Luella Downing tapped her cigarette into an ashtray, amputating an inch of ash. “That’s about right,” she said. “If I got upset every time she decided to disappear—”

“It would wreck your card game,” I said. I turned to go. “By the way, Thistle’s pop there has a pair of aces in the hole. But what do you care? It’s Thistle’s money.”

A second after I slammed the door, hard enough to shake the frame, I heard glass break, and then I heard some more. The gold-veined glass squares, I figured, hitting the floor and taking all that grandeur with them.

Hidden Valley is tucked away in the mountains between LA and Van Nuys, reached by an anonymous-looking road that drops suddenly and steeply off of Coldwater Canyon. Once you’re down, you find yourself in a grassy expanse of eight million-dollar ranch-style houses, each on an acre or so of what I suppose the residents think of as ranch. Here and there you see a stable, nicer than lots of houses in the Valley, with horses looking over the doors of the stalls with that serious, dreamy expression that horses always wear.

I pulled into the driveway of Lissa Wellman’s house just as a silvery Lexus SUV started to back out. The woman driving it stopped, leaned out of the window, and looked back at me. Her hair in the sunlight was a rich coppery color found nowhere in nature, and bright enough to make me wince.

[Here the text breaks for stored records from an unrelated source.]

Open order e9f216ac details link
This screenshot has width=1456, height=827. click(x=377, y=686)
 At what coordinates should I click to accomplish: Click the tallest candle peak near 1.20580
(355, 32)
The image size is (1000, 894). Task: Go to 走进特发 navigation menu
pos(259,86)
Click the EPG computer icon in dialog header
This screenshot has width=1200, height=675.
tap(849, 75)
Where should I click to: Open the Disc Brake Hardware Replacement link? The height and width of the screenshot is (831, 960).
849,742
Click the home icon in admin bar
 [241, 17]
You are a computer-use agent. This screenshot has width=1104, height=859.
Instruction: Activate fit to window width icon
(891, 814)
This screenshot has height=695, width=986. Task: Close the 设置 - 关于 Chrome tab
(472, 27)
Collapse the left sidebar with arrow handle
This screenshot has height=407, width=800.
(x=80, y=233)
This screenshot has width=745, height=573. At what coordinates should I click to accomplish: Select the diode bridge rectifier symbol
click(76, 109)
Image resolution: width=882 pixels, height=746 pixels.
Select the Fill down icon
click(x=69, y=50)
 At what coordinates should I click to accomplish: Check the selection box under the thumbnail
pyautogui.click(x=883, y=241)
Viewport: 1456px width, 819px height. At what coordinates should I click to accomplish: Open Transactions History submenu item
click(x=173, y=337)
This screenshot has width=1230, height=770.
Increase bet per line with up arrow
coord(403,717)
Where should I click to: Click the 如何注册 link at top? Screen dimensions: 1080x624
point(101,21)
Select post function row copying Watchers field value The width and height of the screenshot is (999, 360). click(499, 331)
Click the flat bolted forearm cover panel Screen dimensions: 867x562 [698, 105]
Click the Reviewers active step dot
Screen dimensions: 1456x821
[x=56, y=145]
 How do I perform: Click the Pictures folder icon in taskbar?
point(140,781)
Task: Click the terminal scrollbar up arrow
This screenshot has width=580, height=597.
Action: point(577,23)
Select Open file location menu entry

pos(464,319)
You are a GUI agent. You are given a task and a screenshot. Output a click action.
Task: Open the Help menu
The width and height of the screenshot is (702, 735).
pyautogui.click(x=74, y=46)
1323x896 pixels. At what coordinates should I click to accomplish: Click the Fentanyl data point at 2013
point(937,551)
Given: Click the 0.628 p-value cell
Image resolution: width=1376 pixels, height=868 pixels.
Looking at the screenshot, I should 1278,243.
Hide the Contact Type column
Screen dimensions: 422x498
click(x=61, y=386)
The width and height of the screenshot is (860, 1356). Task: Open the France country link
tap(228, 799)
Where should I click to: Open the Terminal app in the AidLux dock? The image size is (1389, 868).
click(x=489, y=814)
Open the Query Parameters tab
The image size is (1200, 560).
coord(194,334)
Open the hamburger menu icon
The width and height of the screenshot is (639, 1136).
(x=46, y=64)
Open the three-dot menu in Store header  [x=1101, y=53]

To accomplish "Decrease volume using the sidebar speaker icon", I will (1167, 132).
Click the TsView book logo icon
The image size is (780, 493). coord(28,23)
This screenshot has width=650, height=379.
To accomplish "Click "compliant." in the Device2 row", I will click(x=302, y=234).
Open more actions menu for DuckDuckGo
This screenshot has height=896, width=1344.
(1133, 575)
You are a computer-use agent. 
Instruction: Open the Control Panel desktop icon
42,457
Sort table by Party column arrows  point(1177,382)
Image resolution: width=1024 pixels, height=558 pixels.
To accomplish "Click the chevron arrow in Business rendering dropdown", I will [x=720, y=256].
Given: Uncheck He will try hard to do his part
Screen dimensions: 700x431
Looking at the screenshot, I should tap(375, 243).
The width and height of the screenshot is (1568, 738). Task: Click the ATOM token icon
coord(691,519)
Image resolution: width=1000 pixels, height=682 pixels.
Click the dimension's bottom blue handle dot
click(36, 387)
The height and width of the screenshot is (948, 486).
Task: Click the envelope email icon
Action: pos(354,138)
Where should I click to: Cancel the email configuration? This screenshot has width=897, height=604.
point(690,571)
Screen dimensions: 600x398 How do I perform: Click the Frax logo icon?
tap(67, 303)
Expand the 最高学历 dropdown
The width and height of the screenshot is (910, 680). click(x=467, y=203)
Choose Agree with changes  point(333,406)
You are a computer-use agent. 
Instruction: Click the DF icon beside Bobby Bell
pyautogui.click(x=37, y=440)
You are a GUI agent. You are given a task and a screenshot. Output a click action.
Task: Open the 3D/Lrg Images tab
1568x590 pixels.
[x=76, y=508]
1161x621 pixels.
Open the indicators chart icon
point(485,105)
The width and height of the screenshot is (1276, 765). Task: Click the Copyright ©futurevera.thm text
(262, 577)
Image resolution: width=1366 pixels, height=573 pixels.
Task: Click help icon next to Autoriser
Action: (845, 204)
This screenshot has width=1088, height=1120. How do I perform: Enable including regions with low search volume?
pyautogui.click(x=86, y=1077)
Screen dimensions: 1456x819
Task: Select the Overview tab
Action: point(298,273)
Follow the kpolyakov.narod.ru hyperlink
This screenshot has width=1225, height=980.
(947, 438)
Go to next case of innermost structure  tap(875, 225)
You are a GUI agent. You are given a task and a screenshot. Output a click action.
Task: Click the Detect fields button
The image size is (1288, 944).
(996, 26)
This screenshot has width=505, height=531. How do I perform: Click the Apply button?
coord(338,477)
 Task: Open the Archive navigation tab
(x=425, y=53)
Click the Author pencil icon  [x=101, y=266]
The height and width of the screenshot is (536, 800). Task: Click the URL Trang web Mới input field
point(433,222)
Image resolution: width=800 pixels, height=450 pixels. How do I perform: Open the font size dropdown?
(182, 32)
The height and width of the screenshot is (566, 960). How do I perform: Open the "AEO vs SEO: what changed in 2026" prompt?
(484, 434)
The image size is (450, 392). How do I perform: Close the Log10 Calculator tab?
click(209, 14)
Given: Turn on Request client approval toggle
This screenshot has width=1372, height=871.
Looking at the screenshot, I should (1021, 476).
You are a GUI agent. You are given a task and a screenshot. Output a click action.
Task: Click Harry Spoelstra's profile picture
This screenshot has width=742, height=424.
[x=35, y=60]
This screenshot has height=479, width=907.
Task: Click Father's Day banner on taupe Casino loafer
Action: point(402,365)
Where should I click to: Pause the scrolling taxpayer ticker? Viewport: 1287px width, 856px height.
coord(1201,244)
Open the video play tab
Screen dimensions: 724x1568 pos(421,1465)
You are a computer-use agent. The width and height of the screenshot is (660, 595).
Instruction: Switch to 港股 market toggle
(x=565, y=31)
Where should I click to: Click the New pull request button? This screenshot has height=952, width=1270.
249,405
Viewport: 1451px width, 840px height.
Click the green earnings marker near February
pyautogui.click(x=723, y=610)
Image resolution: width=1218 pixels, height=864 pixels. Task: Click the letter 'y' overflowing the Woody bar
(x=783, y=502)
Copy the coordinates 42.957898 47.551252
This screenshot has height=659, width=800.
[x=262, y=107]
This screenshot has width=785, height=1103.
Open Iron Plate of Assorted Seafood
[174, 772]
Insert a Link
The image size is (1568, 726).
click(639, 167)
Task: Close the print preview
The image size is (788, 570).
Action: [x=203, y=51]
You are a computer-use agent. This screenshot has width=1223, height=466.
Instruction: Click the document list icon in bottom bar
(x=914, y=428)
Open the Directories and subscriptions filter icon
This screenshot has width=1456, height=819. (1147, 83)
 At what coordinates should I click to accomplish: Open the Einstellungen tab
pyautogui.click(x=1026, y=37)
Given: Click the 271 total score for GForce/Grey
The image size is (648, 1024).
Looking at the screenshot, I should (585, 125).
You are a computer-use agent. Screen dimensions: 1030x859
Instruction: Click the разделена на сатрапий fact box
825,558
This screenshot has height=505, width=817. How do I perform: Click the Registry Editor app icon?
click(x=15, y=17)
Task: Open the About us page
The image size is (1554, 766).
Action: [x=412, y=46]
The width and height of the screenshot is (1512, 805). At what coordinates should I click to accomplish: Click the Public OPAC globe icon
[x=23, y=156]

I got out and walked up to the driver’s door. The woman at the wheel wore big sunglasses that emphasized bold cheekbones and a jaw that was surprisingly square in a face so feminine. She was wearing the kind of makeup that was designed for the old Technicolor process—vivid, expert, and none too subtle.

“Oh, dear,” she said. “Are you going to rob me?”

“Not today, Miss Wellman. I need to talk to you about Thistle.”

“I don’t talk to the press,” she said. “Especially not about Thistle.”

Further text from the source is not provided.